11th-century castle in England

Odell Castle was an 11th-century castle in the village of Odell, in the county of Bedfordshire, England.

The land where Odell Castle stood was originally owned by Levenot, a thegn of King Edward the Confessor. At the time, the land and village were called Wahull. After the Norman invasion, William the Conqueror gave the lands, manor, and title, to Walter de Flandrensis (circa 1068). Walter was titled the Baron of Wahull, and was thus recorded as Walter de Wahul. De Wahul built a motte-and-bailey castle, with a stone keep, on the land. The family lived here for some 400 years.

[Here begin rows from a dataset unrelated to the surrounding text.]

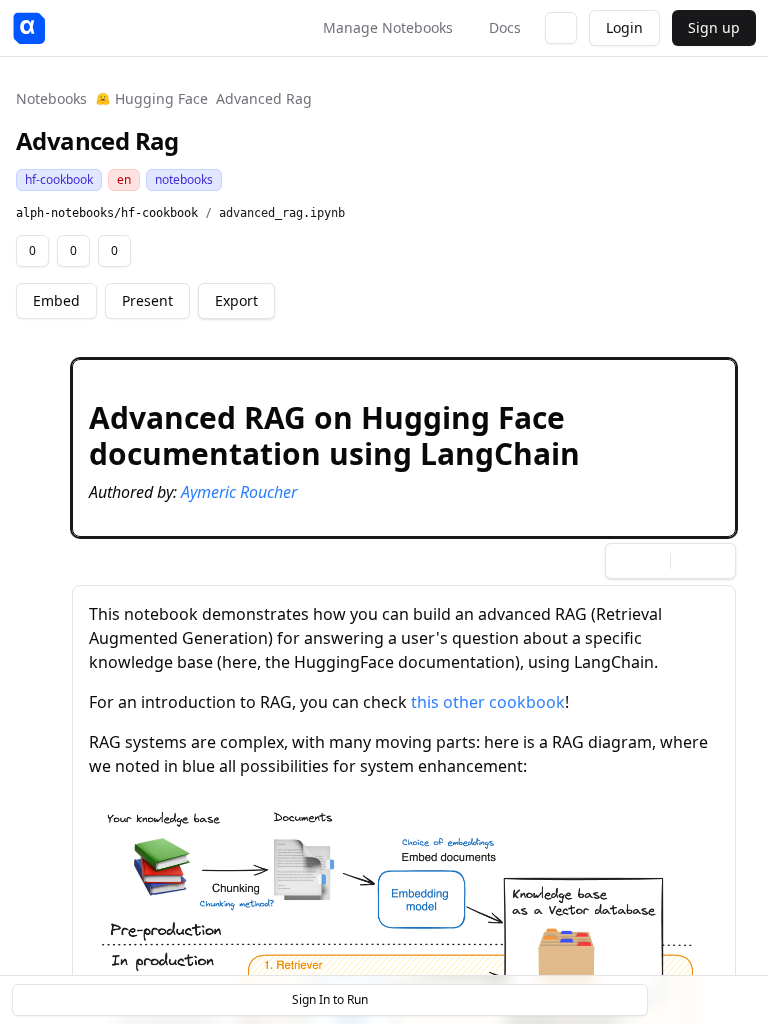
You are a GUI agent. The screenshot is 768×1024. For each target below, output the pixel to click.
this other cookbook (488, 702)
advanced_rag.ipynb (282, 213)
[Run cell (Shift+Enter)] (617, 378)
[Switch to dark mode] (561, 28)
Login (624, 27)
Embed (56, 300)
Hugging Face (161, 98)
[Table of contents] (706, 1000)
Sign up (714, 27)
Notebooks (51, 98)
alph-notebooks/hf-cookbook (107, 213)
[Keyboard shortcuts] (740, 1000)
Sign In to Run (330, 999)
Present (147, 300)
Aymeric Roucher (239, 492)
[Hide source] (649, 378)
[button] (404, 448)
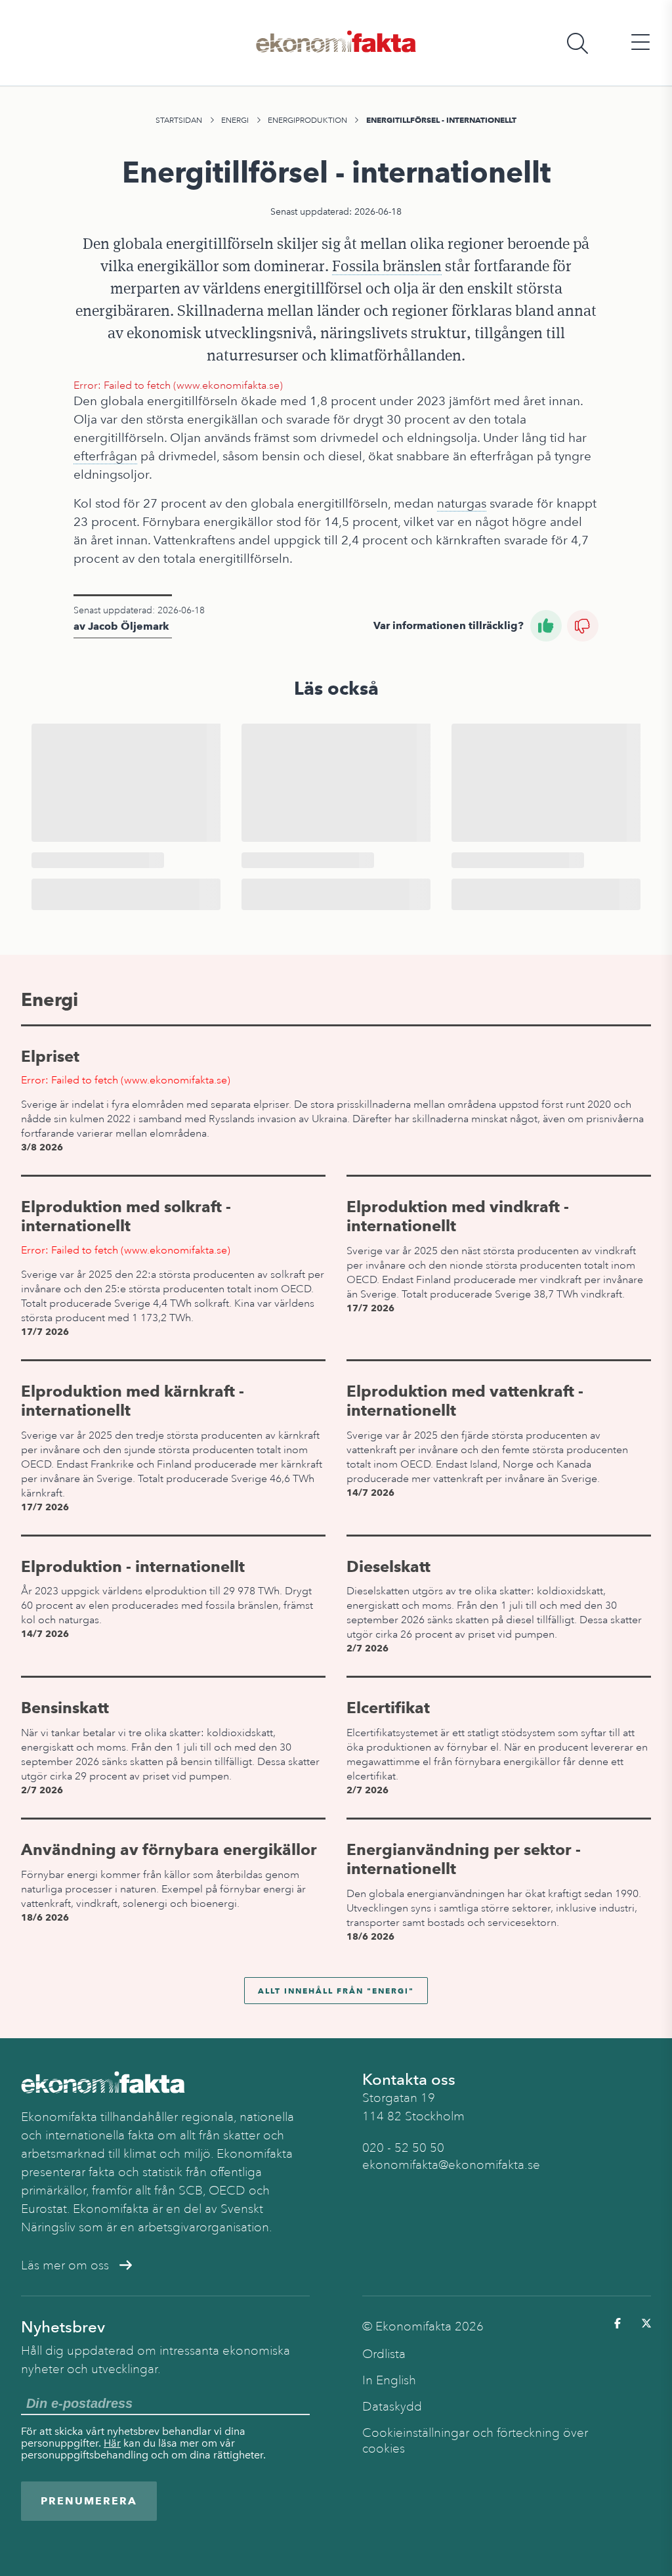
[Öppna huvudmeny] (640, 43)
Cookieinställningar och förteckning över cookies (475, 2440)
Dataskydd (392, 2406)
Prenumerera (89, 2501)
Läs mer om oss (65, 2265)
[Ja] (546, 626)
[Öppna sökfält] (577, 43)
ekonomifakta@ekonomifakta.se (451, 2165)
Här (112, 2443)
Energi (235, 120)
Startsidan (179, 120)
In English (389, 2380)
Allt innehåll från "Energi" (336, 1991)
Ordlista (384, 2354)
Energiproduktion (307, 120)
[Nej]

In 1542, the title died out with the absence of a male heir and came into the possession of 17-year-old Agnes Woodhall, a descendant of de Wahul's. Upon her death in 1575 it passed to her son Richard Chetwood, who sold it to William Alston in 1633. The family were later created Alston baronets of Odell. By the time of the sale, the castle was already in ruins. Alston built a new residence, incorporating the remains of the keep, the oval motte of the old castle still held up by a retaining wall. Alterations were made by his descendants in the 18th century. It stayed as thus until 24 February 1931, when the manor burnt down. A new manor house was built on the site in 1962; it is currently owned by Lord Luke.

The old stones were used in the construction of the new manor, but otherwise there is little left of the original castle. Only cropmarks and earthworks remain.